SARSAT. I've heard SETI League members complaining about a new satellite rescue service called SARSAT. I must say that for me this falls in the category of good neighbors. The lost hiker or downed aircraft transmitters are likely to be few and far between, causing little interference to 408 MHz operations. And they will be more quickly located and shut down than almost any kind of alternate user for the spectrum, since every signal will be treated as an emergency search and rescue operation.
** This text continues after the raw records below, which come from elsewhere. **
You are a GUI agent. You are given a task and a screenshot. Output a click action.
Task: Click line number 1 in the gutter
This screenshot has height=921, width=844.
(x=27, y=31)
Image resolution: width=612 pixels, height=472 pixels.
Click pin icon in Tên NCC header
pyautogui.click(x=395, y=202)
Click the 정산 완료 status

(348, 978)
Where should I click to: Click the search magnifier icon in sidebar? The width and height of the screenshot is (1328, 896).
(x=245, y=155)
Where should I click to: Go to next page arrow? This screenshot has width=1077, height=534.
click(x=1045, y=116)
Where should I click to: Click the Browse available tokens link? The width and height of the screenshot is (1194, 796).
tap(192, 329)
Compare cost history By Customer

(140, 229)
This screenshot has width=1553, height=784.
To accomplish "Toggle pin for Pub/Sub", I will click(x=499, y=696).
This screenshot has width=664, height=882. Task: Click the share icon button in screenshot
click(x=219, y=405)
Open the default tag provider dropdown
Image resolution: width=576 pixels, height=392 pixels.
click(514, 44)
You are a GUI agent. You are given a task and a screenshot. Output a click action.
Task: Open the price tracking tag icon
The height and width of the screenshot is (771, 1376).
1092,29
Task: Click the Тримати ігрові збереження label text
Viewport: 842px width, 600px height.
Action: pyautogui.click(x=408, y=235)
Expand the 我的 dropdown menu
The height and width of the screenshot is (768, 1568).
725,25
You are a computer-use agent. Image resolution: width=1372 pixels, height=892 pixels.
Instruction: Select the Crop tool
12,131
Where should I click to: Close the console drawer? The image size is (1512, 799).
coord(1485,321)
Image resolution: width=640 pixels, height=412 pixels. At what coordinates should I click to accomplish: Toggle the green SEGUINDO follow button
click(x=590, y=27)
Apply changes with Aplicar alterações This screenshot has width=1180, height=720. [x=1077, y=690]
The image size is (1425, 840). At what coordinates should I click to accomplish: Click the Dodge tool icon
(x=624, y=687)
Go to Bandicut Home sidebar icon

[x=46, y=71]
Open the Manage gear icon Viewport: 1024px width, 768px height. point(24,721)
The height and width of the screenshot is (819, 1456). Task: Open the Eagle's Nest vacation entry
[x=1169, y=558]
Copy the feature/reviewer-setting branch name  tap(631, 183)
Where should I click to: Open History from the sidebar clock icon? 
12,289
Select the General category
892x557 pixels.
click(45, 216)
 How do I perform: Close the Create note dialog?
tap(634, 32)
UltraWideband digital may prove to be one of the more problematic new services to watch. Digital signals generally already spread out to cover wider swaths of spectrum than their basic frequency ranges might imply. But UltraWideband is supposed to cover many GHz of spectrum as a means of avoiding localized interference sources. Thin but wide is the way to visualize this one. It means to cause a small amount of interference to everyone. In the radio services, small enough interference to go unnoticed generally. But for us users of noise, it may be a different situation.

UltraWideband is one of a group of new services called "Cognitive Radio". This implies that if it finds a user of the spectrum, it will try to avoid that user. Conversely, if it sees a blank spot of spectrum, it will try to use it. As receive only users, we are invisible to such systems and will not be avoided. Transmitting to run the UWB system off your frequency is not only illegal, it could potentially cause more interference to other users.

My recommendation, in summary, is to borrow a scanner and do a spectrum survey of your location before you invest a large amount of money in a radio astronomy system that is not flexible enough to move away from interference. Join the professional trend toward finding those unused blocks of spectrum and using them. You may well find that they are much more radio astronomy friendly than so called "protected assignments".

Disclaimer: The opinions expressed in editorials are those of the individual authors, and do not necessarily reflect the position of The SETI League, Inc., its Trustees, officers, Advisory Board, members, donors, or commercial sponsors.